Enunciado, alternativas e comentario aberto para indexacao, revisao e conexao com aulas e materiais relevantes.

FGV2025Tribunal Regional Federal da 5a RegiaoJuiz Federal Substituto

Enunciado

Após a realização de processo licitatório e da correlata celebração do contrato administrativo com a sociedade empresária Sigma, o órgão federal competente, tendo realizado a devida apuração por meio de processo administrativo próprio, no qual foram asseguradas as garantias do contraditório e da ampla defesa, constatou a ocorrência de vício insuscetível de ser sanado. Assim ocorria pelo fato de Sigma não ter preenchido todos os requisitos exigidos no edital da licitação. Apesar disso, também se constatou que metade do objeto do contrato tinha sido regularmente executada. Ao ser instada a se pronunciar sobre a declaração de nulidade do contrato, a autoridade competente observou corretamente, à luz da sistemática estabelecida na Lei nº 14.133/2021, que:

Alternativas

  1. A.
    por se tratar de nulidade, o estágio de execução física e financeira do contrato não afasta a necessidade de que seja declarada;
  2. B.
    na medida em que o vício ocorrera durante a licitação, o que não obstou o cumprimento do contrato por Sigma, considera-se sanado;
  3. C.
    a nulidade, caso seja declarada, deve produzir efeitos ex tunc, mas não afasta o dever de Sigma ser indenizada pelo que houver executado até aquela data;
  4. D.
    a nulidade somente pode ser declarada caso seja demonstrada a ocorrência de prejuízo para a Administração Pública ou se estiver caracterizada a má-fé de Sigma;
  5. E.
    a declaração de nulidade pressupõe a análise de pautas argumentativas indicando tratar-se de medida de interesse público, sendo que a sua não decretação não afasta a aplicação das penalidades cabíveis.

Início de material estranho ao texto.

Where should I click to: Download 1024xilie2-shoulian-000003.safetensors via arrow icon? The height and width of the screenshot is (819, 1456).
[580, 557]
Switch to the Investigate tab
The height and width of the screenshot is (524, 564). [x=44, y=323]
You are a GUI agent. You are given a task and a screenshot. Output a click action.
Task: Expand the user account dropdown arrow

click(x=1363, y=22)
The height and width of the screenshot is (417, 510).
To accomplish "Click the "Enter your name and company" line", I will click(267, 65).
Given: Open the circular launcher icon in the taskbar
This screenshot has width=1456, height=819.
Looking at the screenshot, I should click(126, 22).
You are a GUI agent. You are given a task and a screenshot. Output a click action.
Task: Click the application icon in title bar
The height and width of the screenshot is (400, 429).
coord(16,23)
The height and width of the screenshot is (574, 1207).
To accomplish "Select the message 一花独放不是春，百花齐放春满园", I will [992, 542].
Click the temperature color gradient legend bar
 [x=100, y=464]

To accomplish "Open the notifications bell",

Gabarito: alternativa correta destacada.

Comentario

A alternativa E está correta. A Lei 14.133/2021 abandonou a declaração automática de nulidade sem exame das consequências. Antes de suspender a execução ou anular o contrato, a autoridade deve avaliar interesse público, impactos econômicos e sociais, riscos, estágio físico e financeiro e custo de paralisação. Se a nulidade não for a medida mais adequada, o contrato pode ser mantido, sem que isso apague a infração nem impeça sanções aos responsáveis. Alternativa A: está incorreta porque o estágio de execução é um dos fatores expressamente relevantes para decidir se a nulidade atende ao interesse público. Alternativa B: está incorreta porque execução parcial não convalida automaticamente vício insanável ocorrido na licitação. Alternativa C: está incorreta porque, embora a nulidade em regra retroaja, a indenização depende de execução aproveitada e de não ser imputável ao contratado a causa da nulidade; não é consequência incondicional. Alternativa D: está incorreta porque prejuízo comprovado ou má-fé não são os únicos pressupostos; a autoridade decide a partir do vício e da avaliação consequencial legal. Alternativa E: está correta porque exige motivação sobre interesse público e preserva a possibilidade de aplicar penalidades mesmo quando a invalidação imediata não for escolhida.

Base legal

Lei 14.133/2021, arts. 147, 148 e 149.